I tried doing it using composite functions. If $g(x)= |x|$, then $g\circ f(x)= |f(x)|$. Since $g(x)$ and $g\circ f(x)$ are continuous, $f(x)$ is continuous.
I don't know if this is correct. Please help.
Let $f(x)=-1$ if $x$ is rational, and let $f(x)=1$ if $x$ is irrational.
Or else more modestly let $f(x)=-1$ if $x\lt 17$, and $f(x)=1$ for $x\ge 17$.
This is not always true.
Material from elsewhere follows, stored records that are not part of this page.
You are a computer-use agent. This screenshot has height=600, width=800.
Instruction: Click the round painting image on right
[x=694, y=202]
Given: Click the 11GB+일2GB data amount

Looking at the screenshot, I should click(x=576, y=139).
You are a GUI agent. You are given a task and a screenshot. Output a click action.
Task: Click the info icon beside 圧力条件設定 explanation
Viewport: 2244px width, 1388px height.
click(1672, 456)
If $f(x)$ is a piecewise function such that
$f(x)=1$ for $x<a$ or $x=a$ and
$f(x)=-1$ for $x>a$
Then $|f(x)|$ is continuous at $a$ but $f(x)$ is not.
Maybe you are misunderstanding the logic behind it:
Let $g(x)$ be continuous, OK.
Now, saying
$g \circ f(x)$ is continous if $f(x)$ is continuous
doesn't imply that
$g \circ f(x)$ is not continuous if $f(x)$ is not continuous
Also, it's never true to say that $g \circ f(x)$ is continuous because $f(x)$ is continuous.
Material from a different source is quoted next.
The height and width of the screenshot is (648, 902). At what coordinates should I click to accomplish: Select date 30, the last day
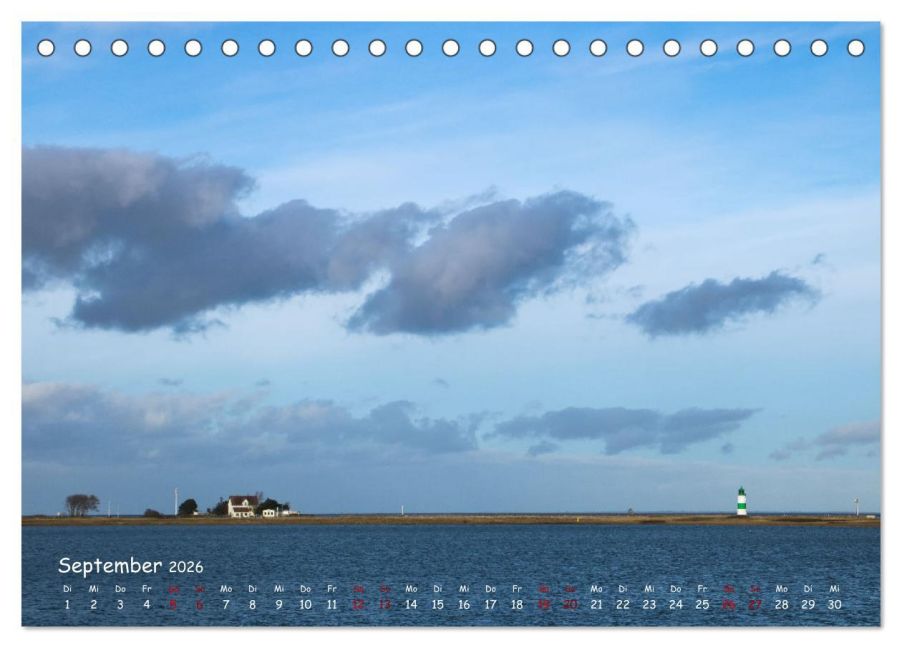click(x=834, y=604)
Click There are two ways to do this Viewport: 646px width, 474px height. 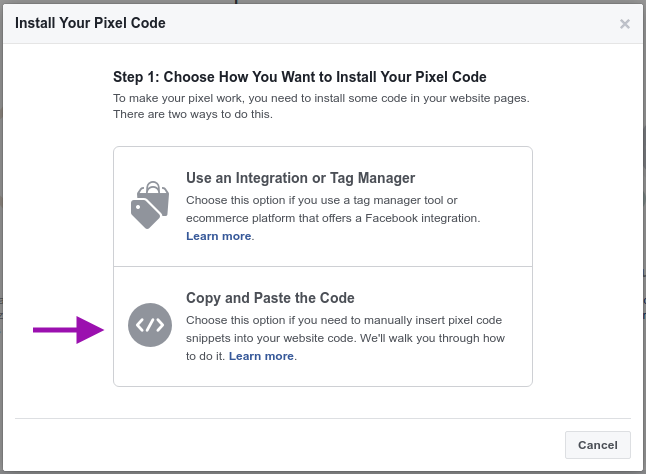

The single (and obvious) conclusion that we can take is that if $f(x)$ is continuous, then $g \circ f(x)$ certainly is continuous too. But if $f(x)$ is discontinuous, then $g \circ f(x)$ may be, or may be not.
So you can deduce nothing about $f(x)$ from the behaviour of $g \circ f(x)$.
In programming speak as I don't know how to express this in math speak:
f(x) = odd(x) ? x : -x;
Ed.: that would be
$$ f(x) = \begin{cases} x \quad \text{if $x$ is odd} \\ -x \quad \text{otherwise} \end{cases} $$